Diss: English, Spanish; Comp Ling, Text/Corpus Ling, Translation: Burgos H: 'Towards an image-term co-occurence model...'

Editor for this issue: Danuta Allen <danutalinguistlist.org>


Date: 14-Sep-2014
From: Diego Burgos H. <burgosdawfu.edu>
Subject: Towards an image-term co-occurence model for multilingual terminology alignment and cross-language image indexing
E-mail this message to a friend

Institution: Universitat Pompeu Fabra
Program: Linguistic Sciences and Applied Linguistics
Dissertation Status: Completed
Degree Date: 2014

Author: Diego A. Burgos H.

Dissertation Title: Towards an image-term co-occurence model for multilingual terminology alignment and cross-language image indexing

Dissertation URL: http://www.tdx.cat/handle/10803/145644

Linguistic Field(s): Computational Linguistics
                            Text/Corpus Linguistics
                            Translation

Subject Language(s): English (eng)
                            Spanish (spa)

Dissertation Director:
Leo Wanner

Dissertation Abstract:

This thesis addresses the potential that the relation between terms and images in multilingual specialized documentation has for glossary compilation, terminology alignment, and image indexing. It takes advantage of the recurrent use of these two modes of communication (i.e., text and images) in digital documents to build a bimodal co-occurrence model which aims at dynamically compiling glossaries of a wider coverage.
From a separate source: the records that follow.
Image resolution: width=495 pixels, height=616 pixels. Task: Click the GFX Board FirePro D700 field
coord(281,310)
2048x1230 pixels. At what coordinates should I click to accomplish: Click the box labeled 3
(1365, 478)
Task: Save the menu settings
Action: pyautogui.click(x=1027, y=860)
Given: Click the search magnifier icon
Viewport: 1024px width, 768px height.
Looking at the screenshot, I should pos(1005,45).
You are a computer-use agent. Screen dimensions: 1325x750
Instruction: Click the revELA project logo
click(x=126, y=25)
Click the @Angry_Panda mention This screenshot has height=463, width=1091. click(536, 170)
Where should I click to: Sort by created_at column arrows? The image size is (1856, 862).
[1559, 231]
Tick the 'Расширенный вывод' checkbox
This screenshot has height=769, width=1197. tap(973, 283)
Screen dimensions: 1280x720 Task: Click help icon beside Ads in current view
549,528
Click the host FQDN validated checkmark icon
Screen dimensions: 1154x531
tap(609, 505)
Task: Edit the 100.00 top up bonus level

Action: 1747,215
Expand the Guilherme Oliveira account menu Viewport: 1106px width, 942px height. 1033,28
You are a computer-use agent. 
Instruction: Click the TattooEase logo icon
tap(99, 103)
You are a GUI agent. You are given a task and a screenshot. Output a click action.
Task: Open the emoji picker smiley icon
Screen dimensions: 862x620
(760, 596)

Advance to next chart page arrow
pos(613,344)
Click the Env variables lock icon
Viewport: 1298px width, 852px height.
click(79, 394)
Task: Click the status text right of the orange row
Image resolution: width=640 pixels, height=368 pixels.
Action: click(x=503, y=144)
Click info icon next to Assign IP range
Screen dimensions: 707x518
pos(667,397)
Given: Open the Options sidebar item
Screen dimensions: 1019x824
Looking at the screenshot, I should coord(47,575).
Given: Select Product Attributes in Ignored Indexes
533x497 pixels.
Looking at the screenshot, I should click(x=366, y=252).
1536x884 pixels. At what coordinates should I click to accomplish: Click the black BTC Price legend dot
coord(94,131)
The model relies on the developments of content-based image retrieval (CBIR) and text processing techniques. CBIR is used to make two images from different origin match, and text processing supports term recognition, artifact noun classification, and image-term association. The model aligns one image with its denominating term from collateral text, and then aligns this image with another image of the same artifact from a different document, which also enables the alignment of the two equivalent denominating terms. The ultimate goal of the model is to tackle the limitations and drawbacks of current static terminological repositories by generating bimodal, bilingual glossaries that reflect real usage, even when terms and images may originate from noisy corpora.



Page Updated: 15-Sep-2014